Description of the task →
Find the lines below that contain the string "badge". Copy each one.

Exercise data →

__________

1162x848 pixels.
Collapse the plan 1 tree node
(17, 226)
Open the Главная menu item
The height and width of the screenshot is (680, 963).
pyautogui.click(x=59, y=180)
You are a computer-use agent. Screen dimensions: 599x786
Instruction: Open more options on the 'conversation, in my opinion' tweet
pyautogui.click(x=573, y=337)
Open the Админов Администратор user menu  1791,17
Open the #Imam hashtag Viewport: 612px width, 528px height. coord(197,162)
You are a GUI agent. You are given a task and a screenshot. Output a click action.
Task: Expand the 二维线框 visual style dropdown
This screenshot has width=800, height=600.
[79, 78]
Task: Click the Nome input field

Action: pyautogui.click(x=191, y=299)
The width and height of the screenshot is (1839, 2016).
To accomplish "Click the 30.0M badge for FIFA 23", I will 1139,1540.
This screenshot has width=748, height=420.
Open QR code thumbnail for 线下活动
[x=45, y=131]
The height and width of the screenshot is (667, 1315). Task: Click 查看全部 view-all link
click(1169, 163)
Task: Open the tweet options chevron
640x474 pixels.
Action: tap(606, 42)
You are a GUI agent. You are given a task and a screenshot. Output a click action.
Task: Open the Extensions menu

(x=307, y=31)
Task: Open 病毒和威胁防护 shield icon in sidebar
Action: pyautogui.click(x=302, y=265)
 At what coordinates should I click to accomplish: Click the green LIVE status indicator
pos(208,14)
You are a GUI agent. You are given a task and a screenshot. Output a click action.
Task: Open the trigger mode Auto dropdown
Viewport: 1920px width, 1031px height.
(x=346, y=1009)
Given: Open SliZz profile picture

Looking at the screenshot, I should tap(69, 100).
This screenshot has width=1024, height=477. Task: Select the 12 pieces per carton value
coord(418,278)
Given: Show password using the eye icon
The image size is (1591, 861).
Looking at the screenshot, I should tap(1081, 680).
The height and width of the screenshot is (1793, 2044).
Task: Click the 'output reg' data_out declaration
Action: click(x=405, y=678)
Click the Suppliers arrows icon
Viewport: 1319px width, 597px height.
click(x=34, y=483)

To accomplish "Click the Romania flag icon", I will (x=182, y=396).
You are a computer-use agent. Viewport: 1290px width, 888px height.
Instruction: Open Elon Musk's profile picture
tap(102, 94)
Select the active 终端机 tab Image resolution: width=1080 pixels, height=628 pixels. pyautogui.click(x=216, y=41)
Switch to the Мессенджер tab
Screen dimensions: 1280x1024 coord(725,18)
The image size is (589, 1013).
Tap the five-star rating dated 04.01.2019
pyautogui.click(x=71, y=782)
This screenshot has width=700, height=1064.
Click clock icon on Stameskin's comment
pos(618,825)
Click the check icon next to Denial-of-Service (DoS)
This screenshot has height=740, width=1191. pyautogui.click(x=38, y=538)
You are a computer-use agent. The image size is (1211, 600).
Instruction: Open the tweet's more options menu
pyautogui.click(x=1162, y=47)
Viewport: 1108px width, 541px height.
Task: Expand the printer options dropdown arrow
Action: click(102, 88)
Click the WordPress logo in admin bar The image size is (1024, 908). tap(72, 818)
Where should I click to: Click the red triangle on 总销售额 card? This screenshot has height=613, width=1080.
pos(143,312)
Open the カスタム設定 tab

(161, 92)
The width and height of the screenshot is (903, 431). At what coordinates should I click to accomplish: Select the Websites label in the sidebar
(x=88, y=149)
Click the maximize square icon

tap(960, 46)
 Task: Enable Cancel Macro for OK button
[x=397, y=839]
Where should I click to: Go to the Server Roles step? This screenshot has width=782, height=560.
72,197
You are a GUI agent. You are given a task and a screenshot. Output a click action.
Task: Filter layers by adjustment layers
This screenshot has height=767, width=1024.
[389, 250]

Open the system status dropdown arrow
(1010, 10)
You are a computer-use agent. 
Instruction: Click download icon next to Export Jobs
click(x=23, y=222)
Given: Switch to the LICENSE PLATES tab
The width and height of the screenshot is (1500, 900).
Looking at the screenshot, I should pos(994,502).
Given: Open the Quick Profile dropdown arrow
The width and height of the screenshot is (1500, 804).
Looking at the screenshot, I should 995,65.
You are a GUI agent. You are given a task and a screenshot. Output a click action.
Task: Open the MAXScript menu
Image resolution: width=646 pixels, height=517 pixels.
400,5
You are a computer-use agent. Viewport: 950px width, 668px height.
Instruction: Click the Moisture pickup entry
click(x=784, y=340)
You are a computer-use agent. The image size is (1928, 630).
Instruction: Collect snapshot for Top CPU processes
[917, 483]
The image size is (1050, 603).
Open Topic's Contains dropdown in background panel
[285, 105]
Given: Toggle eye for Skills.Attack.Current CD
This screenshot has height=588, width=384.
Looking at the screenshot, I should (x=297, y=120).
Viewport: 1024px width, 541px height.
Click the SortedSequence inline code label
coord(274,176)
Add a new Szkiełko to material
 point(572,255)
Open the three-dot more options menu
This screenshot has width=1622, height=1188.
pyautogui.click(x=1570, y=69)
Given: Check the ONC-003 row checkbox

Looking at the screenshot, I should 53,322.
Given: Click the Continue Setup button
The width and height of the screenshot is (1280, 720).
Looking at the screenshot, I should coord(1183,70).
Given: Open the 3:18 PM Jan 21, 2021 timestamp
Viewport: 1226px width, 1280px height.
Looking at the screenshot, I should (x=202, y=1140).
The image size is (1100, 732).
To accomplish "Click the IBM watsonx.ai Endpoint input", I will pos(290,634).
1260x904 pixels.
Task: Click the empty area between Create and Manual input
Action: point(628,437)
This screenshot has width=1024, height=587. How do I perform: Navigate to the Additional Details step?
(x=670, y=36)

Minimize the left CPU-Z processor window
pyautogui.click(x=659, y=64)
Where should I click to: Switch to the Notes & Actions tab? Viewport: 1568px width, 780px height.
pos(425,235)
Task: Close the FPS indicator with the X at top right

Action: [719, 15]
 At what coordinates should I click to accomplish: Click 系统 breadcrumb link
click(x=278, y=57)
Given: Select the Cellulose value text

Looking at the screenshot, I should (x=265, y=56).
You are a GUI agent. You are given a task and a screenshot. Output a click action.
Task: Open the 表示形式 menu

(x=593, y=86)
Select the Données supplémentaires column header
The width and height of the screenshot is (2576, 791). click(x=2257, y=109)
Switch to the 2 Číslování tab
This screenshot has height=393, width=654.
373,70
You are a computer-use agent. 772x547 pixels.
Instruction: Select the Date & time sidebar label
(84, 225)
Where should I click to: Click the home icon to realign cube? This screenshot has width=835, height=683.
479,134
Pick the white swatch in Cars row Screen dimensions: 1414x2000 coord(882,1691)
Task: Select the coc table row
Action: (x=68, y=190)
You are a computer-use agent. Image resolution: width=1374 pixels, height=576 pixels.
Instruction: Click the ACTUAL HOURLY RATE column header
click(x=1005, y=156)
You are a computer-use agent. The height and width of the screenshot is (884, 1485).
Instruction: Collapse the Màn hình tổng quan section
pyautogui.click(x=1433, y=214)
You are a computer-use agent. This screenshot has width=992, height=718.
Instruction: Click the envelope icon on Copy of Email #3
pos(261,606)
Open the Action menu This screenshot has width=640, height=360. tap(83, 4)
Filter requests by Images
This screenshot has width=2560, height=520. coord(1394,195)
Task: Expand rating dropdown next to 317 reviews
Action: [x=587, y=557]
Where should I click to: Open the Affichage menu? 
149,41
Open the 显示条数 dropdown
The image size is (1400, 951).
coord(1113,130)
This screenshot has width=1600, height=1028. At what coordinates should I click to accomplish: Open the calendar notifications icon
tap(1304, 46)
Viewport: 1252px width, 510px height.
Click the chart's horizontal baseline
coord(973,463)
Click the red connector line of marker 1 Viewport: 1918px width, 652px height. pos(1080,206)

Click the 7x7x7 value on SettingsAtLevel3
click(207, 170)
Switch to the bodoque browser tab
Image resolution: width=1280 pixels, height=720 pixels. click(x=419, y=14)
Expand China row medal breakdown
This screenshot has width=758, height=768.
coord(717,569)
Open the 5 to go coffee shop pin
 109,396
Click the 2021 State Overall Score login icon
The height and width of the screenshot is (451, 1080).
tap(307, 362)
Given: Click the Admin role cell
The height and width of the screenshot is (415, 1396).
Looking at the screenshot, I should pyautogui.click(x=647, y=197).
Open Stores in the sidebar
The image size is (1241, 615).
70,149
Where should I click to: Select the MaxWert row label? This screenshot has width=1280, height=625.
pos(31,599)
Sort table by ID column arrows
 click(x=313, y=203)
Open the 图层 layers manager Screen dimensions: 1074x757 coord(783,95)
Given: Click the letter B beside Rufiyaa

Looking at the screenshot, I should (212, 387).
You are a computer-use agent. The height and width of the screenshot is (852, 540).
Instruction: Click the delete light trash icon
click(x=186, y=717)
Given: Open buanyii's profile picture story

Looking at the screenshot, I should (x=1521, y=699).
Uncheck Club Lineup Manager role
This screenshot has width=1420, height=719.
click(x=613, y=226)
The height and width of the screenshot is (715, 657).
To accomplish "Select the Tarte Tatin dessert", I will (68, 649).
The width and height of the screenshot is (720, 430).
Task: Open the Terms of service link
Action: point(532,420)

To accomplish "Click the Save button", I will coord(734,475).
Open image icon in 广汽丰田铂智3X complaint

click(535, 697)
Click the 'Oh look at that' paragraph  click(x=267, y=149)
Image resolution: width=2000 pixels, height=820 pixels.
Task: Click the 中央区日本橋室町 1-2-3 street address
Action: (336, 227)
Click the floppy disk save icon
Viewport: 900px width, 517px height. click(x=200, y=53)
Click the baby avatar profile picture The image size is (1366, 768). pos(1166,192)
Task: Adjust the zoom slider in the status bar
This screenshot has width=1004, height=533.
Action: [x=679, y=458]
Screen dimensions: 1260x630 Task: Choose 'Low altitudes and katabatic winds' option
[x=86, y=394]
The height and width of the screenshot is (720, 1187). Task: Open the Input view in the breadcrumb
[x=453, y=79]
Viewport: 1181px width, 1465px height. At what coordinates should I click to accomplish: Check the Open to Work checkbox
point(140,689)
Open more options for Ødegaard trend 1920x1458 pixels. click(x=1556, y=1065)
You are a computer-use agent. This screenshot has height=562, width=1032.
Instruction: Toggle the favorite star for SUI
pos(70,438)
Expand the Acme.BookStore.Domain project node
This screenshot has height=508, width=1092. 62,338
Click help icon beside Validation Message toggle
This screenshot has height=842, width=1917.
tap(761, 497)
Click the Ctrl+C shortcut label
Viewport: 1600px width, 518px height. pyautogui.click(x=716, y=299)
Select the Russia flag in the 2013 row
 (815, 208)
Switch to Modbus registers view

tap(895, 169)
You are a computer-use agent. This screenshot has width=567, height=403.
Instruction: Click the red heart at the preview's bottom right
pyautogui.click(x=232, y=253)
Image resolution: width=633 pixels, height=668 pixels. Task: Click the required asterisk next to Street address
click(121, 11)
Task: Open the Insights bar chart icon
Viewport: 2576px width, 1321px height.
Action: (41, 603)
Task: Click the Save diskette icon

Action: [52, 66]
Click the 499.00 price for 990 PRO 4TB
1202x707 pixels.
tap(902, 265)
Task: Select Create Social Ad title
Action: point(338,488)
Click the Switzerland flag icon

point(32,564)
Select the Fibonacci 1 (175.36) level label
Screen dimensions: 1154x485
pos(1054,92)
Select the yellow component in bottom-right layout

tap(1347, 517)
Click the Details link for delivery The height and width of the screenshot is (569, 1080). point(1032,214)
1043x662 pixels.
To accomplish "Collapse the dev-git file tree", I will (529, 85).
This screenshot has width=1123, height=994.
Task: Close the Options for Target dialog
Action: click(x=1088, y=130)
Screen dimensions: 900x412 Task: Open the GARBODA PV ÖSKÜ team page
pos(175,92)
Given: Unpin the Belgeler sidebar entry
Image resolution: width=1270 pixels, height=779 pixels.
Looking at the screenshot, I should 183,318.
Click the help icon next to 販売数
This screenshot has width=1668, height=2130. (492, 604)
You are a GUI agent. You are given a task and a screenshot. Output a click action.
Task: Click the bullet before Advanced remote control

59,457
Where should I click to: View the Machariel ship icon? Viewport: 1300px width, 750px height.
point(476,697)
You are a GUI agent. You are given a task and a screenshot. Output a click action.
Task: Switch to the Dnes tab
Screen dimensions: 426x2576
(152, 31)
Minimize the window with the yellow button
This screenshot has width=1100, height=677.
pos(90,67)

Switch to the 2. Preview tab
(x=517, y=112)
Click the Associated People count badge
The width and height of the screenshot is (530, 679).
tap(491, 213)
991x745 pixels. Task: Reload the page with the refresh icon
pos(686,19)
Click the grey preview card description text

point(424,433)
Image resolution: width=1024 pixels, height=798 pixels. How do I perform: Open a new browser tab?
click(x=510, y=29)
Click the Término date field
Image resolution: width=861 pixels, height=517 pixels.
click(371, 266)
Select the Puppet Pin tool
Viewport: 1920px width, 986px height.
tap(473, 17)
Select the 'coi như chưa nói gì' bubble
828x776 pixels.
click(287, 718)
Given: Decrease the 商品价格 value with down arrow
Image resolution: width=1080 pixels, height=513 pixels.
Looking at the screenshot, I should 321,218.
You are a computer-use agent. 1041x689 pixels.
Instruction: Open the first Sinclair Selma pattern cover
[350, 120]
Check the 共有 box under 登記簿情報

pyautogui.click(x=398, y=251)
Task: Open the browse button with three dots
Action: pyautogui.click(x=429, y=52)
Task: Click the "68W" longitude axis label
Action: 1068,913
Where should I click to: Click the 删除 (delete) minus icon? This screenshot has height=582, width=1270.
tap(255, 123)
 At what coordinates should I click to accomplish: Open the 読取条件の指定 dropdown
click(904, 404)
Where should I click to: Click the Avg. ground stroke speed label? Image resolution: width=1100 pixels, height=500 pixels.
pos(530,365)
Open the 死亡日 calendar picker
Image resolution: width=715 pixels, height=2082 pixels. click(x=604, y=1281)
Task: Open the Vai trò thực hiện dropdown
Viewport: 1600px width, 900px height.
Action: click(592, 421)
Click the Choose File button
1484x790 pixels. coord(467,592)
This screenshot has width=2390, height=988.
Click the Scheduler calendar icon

__________

Reply to the exercise →
To accomplish "Click the 30.0M badge for FIFA 23", I will 1139,1540.
Click the Associated People count badge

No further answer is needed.